Income correlates with IQ. Why would Judaism want people who can’t keep up financially? They will more likely be a drain on communal resources. As a convert to Orthodox Judaism, I’m glad that converting to Judaism is hard. It keeps the quality of converts at a high level. In Los Angeles, most of those who convert to Orthodox Judaism are still observant of the Sabbath after five years.

Bethany Mandel writes:

In the world of Orthodox converts, there’s an apocryphal tale of a convert who, upon balking at the cost of conversion, was told by their conversion rabbi, “If you can’t afford this expense, you won’t be able to afford being Jewish.” What is even more disappointing than the fact that becoming Jewish has (for many) a prohibitively large price tag, is that this conversion rabbi had a point: If you can’t afford a $500 fee for the Beit Din, you’re unlikely to be able to afford Jewish life.

The cost of being an Orthodox Jew is famously astronomical. Recently for the Times of Israel, an anonymous American father of four wrote about how his family “does Jewish” for $40,000 a year. It’s an astronomically large sum for most non-Jews to consider — and a paltry amount for anyone in the Modern Orthodox world the father occupies.

But what people don’t realize is that for converts, the financial burden of Orthodoxy is sometimes simply too much to bear. Five years ago, Orthodox convert Skylar Bader wrote a similar story on her blog. In a post called “Why Being An Orthodox Jew Is Expensive,” Bader listed the high costs assocated with taking on observant Jewish life. Outside of standard costs like a nominal mikveh fee and a few hundred dollar honorarium for the rabbis on the Beit Din, those converting to Orthodox Judaism must purchase all new dishes, pots and pans, move to and then live in a Jewish community, and purchase ritual objects like mezuzahs and tefillin for men.

◆ Excerpted data:
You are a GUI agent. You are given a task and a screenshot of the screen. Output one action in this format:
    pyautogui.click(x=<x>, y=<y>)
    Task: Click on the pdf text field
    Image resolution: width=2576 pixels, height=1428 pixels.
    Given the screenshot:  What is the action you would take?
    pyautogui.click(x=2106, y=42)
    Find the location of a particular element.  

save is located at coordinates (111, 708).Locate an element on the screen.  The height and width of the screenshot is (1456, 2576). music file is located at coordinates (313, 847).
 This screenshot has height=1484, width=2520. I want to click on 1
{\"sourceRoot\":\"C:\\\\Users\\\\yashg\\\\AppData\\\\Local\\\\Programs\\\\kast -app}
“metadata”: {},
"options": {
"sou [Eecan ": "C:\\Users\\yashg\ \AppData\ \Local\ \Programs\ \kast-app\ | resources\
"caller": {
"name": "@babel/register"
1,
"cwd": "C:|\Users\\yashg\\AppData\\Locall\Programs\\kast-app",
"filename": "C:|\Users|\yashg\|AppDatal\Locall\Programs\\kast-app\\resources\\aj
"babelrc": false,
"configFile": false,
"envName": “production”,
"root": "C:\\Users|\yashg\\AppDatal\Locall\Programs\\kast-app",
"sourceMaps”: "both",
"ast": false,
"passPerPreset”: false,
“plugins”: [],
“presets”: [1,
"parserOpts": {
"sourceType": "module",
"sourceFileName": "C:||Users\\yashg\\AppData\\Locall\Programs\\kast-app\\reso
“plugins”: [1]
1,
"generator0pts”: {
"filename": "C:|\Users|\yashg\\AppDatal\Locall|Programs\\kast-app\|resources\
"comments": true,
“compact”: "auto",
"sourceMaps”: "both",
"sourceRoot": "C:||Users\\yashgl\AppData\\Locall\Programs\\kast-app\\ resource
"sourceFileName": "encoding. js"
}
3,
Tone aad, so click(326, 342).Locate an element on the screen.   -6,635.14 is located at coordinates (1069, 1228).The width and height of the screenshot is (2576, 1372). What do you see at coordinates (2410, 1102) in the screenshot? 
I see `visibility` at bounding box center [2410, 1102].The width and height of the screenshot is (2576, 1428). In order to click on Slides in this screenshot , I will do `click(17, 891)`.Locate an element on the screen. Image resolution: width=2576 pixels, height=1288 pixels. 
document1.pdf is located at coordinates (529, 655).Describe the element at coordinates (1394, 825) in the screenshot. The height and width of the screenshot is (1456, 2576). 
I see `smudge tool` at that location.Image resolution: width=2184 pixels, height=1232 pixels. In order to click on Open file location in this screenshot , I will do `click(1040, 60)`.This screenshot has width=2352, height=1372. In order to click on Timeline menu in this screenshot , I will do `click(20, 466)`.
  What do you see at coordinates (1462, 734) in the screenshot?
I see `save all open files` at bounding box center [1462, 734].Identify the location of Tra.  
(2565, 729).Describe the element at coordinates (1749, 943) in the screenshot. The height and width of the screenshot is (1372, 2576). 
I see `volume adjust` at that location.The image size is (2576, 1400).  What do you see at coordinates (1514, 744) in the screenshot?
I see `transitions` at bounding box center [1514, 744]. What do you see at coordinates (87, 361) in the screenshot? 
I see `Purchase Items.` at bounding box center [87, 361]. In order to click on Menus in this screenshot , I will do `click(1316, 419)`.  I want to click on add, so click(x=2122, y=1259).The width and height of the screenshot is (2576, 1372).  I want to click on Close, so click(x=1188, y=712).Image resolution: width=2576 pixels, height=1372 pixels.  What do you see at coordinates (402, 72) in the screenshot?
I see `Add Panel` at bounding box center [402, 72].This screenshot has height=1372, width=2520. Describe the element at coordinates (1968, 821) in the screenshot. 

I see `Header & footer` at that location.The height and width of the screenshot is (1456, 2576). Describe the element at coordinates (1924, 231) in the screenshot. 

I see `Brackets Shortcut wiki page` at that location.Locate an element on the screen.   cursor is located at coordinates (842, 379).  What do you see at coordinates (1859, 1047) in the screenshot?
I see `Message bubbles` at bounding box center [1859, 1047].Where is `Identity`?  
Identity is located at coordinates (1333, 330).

◆ Apply what you read:
(a) In two sentences, summarize the excerpt about the cost of converting to Orthodox Judaism.
(b) Write the next part of the excerpt about the cost of converting to Orthodox Judaism, picking up after its final sentence.

◆ Answer list:
(a) The writer, a convert to Orthodox Judaism, is glad that conversion is hard because it keeps the quality of converts high, and asks why Judaism would want people who can't keep up financially. A quoted passage by Bethany Mandel says Orthodox life is famously expensive and that the burden can be too much for converts, who face Beit Din fees, new dishes and cookware, life in a Jewish community, and ritual objects.

(b)
In addition to the expected expenses associated with secular Jews becoming Orthodox, converts often face the added expense of paying for tutoring out of pocket. While outreach (kiruv) organizations exist to teach secular Jews about observance with the hopes of steering them towards an Orthodox lifestyle, these options are not offered to non-Jews hoping to become Jewish, and are usually limited to those who are already Jewish. Those in the conversion process are often forced to pay out of pocket for classes and one-on-one tutoring. While the time of those tutoring is of value, converts, already buckling under the weight of the thousands of dollars required to adopt an Orthodox Jewish life, are unable to pay up for additional tutoring, which is often required.

A lot of Jews would love to be Modern Orthodox but they can’t afford it. I think the Modern Orthodox have the highest average IQ.